Saved data entries:
begin

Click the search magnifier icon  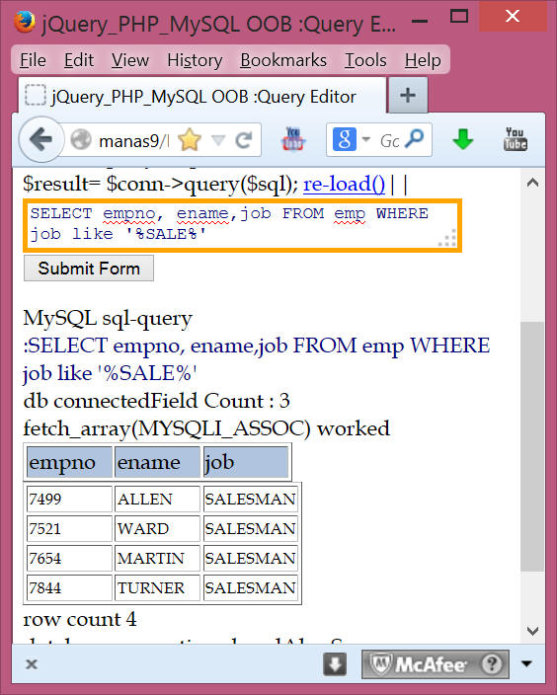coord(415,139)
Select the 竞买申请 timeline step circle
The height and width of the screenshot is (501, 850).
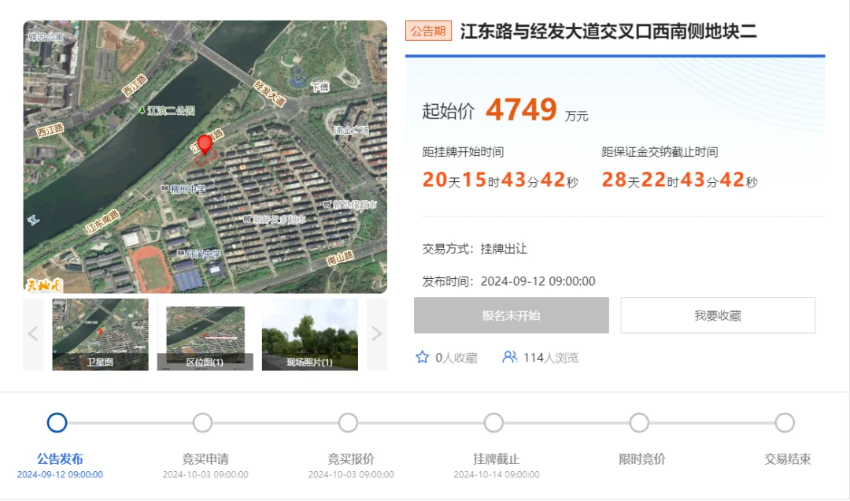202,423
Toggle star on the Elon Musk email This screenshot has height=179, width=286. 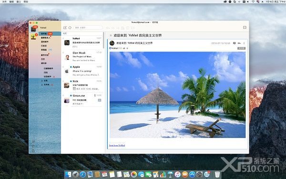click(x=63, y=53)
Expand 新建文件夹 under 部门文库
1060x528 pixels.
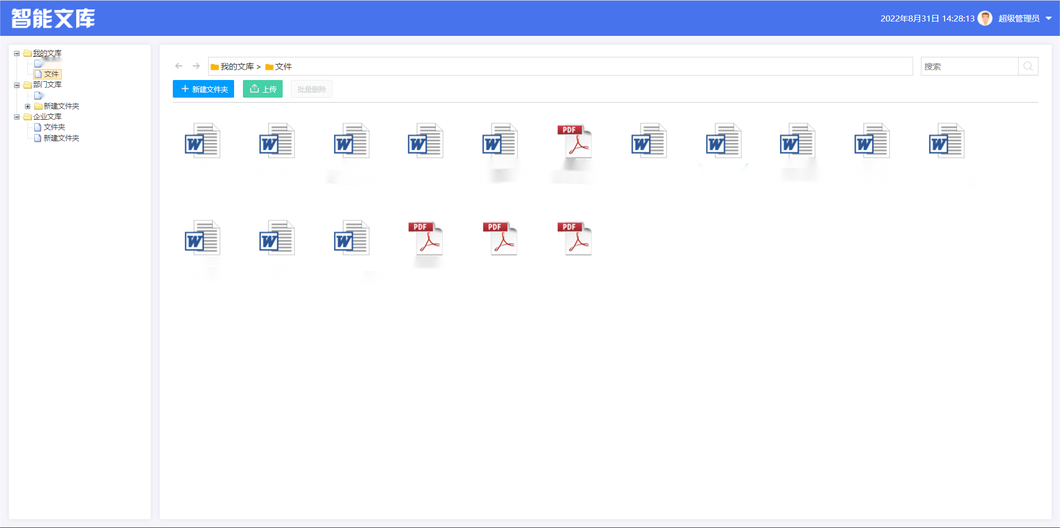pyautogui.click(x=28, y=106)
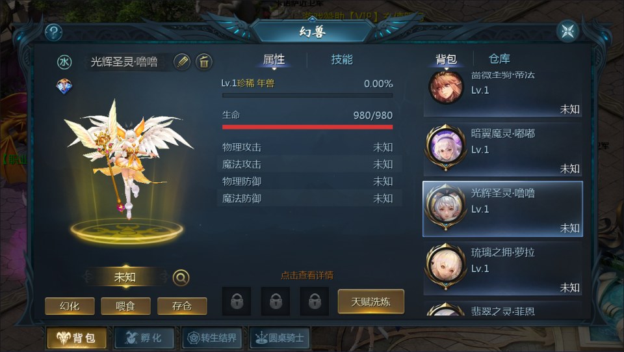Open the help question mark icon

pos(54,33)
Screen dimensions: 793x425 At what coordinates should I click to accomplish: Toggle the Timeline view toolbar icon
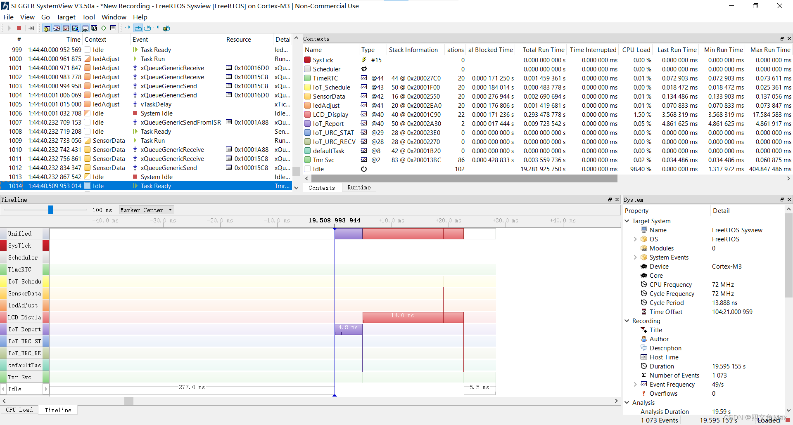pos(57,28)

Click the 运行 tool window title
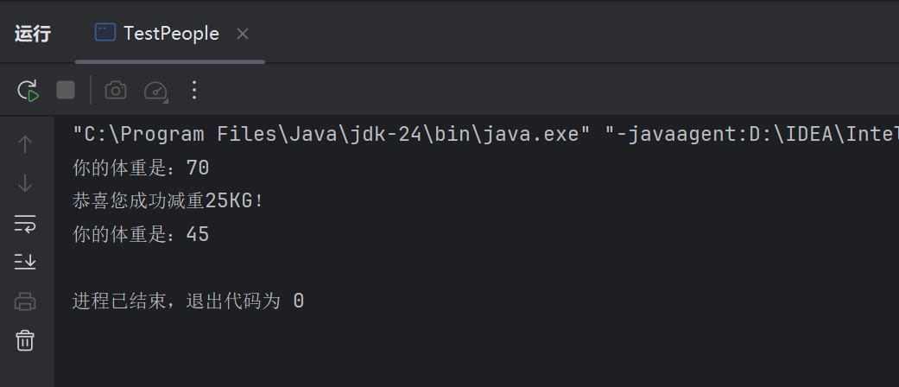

end

Task: Copy out word for word everything from the line containing "Expand 新建文件夹 under 部门文库" down to the end of the records, leaving the pictures out.

Task solution:
Expand 新建文件夹 under 部门文库
1060x528 pixels.
pyautogui.click(x=28, y=106)
Open the help question mark icon

pos(54,33)
Screen dimensions: 793x425 At what coordinates should I click to accomplish: Toggle the Timeline view toolbar icon
pos(57,28)

Click the 运行 tool window title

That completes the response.